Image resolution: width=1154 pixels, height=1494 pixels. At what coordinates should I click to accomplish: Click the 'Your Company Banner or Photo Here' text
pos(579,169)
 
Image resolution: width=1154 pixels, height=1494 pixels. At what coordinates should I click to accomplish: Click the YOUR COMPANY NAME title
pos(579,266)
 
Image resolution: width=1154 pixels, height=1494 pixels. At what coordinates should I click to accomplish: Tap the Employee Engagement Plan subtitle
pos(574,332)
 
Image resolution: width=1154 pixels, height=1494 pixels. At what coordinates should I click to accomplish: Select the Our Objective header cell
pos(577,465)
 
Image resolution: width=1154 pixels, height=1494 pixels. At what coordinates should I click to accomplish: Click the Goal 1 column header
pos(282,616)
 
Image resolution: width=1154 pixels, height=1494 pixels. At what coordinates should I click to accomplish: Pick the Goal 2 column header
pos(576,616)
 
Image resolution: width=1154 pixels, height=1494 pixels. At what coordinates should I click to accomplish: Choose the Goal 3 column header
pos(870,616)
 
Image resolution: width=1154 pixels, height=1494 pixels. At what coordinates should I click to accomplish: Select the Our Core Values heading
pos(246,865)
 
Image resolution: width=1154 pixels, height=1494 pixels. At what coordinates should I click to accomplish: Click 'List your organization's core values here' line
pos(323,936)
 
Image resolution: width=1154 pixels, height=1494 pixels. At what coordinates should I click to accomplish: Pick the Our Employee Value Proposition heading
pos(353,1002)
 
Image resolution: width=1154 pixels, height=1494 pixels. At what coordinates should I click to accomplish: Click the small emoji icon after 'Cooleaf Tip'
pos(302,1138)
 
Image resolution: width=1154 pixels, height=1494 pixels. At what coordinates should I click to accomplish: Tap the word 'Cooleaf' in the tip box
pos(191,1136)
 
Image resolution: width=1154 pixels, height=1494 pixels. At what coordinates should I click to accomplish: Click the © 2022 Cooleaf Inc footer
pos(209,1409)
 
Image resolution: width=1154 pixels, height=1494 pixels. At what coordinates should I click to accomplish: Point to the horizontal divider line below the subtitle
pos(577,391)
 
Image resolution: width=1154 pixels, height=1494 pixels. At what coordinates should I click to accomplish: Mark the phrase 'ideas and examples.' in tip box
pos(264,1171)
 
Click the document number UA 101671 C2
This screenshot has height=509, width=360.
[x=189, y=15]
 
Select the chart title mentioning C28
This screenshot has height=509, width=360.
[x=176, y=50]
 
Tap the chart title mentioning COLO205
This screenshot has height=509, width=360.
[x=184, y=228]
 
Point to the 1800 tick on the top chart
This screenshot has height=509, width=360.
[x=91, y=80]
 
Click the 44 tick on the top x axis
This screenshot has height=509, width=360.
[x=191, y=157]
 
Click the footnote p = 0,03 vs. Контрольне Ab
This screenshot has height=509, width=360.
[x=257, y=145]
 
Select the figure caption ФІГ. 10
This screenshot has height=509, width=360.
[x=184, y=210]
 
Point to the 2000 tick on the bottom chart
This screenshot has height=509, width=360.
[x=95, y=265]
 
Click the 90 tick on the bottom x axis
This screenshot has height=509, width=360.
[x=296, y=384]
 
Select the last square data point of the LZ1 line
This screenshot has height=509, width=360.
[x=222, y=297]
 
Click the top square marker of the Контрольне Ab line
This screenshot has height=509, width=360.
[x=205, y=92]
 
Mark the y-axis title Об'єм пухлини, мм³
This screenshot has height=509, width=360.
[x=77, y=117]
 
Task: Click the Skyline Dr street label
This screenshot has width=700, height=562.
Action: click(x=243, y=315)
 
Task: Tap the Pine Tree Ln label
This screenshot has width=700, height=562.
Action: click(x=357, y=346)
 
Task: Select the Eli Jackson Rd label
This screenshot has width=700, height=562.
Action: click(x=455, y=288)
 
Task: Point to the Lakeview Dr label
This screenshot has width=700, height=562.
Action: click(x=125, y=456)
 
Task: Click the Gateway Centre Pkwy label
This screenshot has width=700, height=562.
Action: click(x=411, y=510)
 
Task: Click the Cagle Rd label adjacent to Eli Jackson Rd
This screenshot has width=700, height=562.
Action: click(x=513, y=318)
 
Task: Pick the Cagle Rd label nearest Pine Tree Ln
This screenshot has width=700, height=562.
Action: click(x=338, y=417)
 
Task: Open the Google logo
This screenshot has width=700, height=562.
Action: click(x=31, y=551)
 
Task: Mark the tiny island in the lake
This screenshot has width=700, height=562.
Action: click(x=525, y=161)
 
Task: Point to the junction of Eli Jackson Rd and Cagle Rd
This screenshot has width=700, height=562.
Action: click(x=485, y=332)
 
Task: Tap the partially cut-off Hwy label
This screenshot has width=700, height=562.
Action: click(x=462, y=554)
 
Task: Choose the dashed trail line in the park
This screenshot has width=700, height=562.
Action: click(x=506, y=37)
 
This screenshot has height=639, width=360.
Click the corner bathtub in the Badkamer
.....
__Job__. Can you reproduce all the entries above, swapping every "Cooleaf" for "Acme" and leaving everything else as it is?

__Correct output__.
Image resolution: width=1154 pixels, height=1494 pixels. At what coordinates should I click to accomplish: Click the 'Your Company Banner or Photo Here' text
pos(579,169)
 
Image resolution: width=1154 pixels, height=1494 pixels. At what coordinates should I click to accomplish: Click the YOUR COMPANY NAME title
pos(579,266)
 
Image resolution: width=1154 pixels, height=1494 pixels. At what coordinates should I click to accomplish: Tap the Employee Engagement Plan subtitle
pos(574,332)
 
Image resolution: width=1154 pixels, height=1494 pixels. At what coordinates should I click to accomplish: Select the Our Objective header cell
pos(577,465)
 
Image resolution: width=1154 pixels, height=1494 pixels. At what coordinates should I click to accomplish: Click the Goal 1 column header
pos(282,616)
 
Image resolution: width=1154 pixels, height=1494 pixels. At what coordinates should I click to accomplish: Pick the Goal 2 column header
pos(576,616)
 
Image resolution: width=1154 pixels, height=1494 pixels. At what coordinates should I click to accomplish: Choose the Goal 3 column header
pos(870,616)
 
Image resolution: width=1154 pixels, height=1494 pixels. At what coordinates should I click to accomplish: Select the Our Core Values heading
pos(246,865)
 
Image resolution: width=1154 pixels, height=1494 pixels. At what coordinates should I click to accomplish: Click 'List your organization's core values here' line
pos(323,936)
 
Image resolution: width=1154 pixels, height=1494 pixels. At what coordinates should I click to accomplish: Pick the Our Employee Value Proposition heading
pos(353,1002)
 
Image resolution: width=1154 pixels, height=1494 pixels. At what coordinates should I click to accomplish: Click the small emoji icon after 'Acme Tip'
pos(302,1138)
 
Image resolution: width=1154 pixels, height=1494 pixels. At what coordinates should I click to accomplish: Tap the word 'Acme' in the tip box
pos(191,1136)
 
Image resolution: width=1154 pixels, height=1494 pixels. At what coordinates should I click to accomplish: Click the © 2022 Acme Inc footer
pos(209,1409)
 
Image resolution: width=1154 pixels, height=1494 pixels. At what coordinates should I click to accomplish: Point to the horizontal divider line below the subtitle
pos(577,391)
 
Image resolution: width=1154 pixels, height=1494 pixels. At what coordinates should I click to accomplish: Mark the phrase 'ideas and examples.' in tip box
pos(264,1171)
 
Click the document number UA 101671 C2
This screenshot has height=509, width=360.
[x=189, y=15]
 
Select the chart title mentioning C28
This screenshot has height=509, width=360.
[x=176, y=50]
 
Tap the chart title mentioning COLO205
This screenshot has height=509, width=360.
[x=184, y=228]
 
Point to the 1800 tick on the top chart
This screenshot has height=509, width=360.
[x=91, y=80]
 
Click the 44 tick on the top x axis
This screenshot has height=509, width=360.
[x=191, y=157]
 
Click the footnote p = 0,03 vs. Контрольне Ab
This screenshot has height=509, width=360.
[x=257, y=145]
 
Select the figure caption ФІГ. 10
This screenshot has height=509, width=360.
[x=184, y=210]
 
Point to the 2000 tick on the bottom chart
This screenshot has height=509, width=360.
[x=95, y=265]
 
Click the 90 tick on the bottom x axis
This screenshot has height=509, width=360.
[x=296, y=384]
 
Select the last square data point of the LZ1 line
This screenshot has height=509, width=360.
[x=222, y=297]
 
Click the top square marker of the Контрольне Ab line
This screenshot has height=509, width=360.
[x=205, y=92]
 
Mark the y-axis title Об'єм пухлини, мм³
This screenshot has height=509, width=360.
[x=77, y=117]
 
Task: Click the Skyline Dr street label
This screenshot has width=700, height=562.
Action: click(x=243, y=315)
 
Task: Tap the Pine Tree Ln label
This screenshot has width=700, height=562.
Action: click(x=357, y=346)
 
Task: Select the Eli Jackson Rd label
This screenshot has width=700, height=562.
Action: click(x=455, y=288)
 
Task: Point to the Lakeview Dr label
This screenshot has width=700, height=562.
Action: click(x=125, y=456)
 
Task: Click the Gateway Centre Pkwy label
This screenshot has width=700, height=562.
Action: click(x=411, y=510)
 
Task: Click the Cagle Rd label adjacent to Eli Jackson Rd
This screenshot has width=700, height=562.
Action: click(x=513, y=318)
 
Task: Pick the Cagle Rd label nearest Pine Tree Ln
This screenshot has width=700, height=562.
Action: click(x=338, y=417)
 
Task: Open the Google logo
This screenshot has width=700, height=562.
Action: click(x=31, y=551)
 
Task: Mark the tiny island in the lake
This screenshot has width=700, height=562.
Action: click(x=525, y=161)
 
Task: Point to the junction of Eli Jackson Rd and Cagle Rd
This screenshot has width=700, height=562.
Action: click(x=485, y=332)
 
Task: Tap the partially cut-off Hwy label
This screenshot has width=700, height=562.
Action: click(x=462, y=554)
 
Task: Choose the dashed trail line in the park
This screenshot has width=700, height=562.
Action: click(x=506, y=37)
 
This screenshot has height=639, width=360.
Click the corner bathtub in the Badkamer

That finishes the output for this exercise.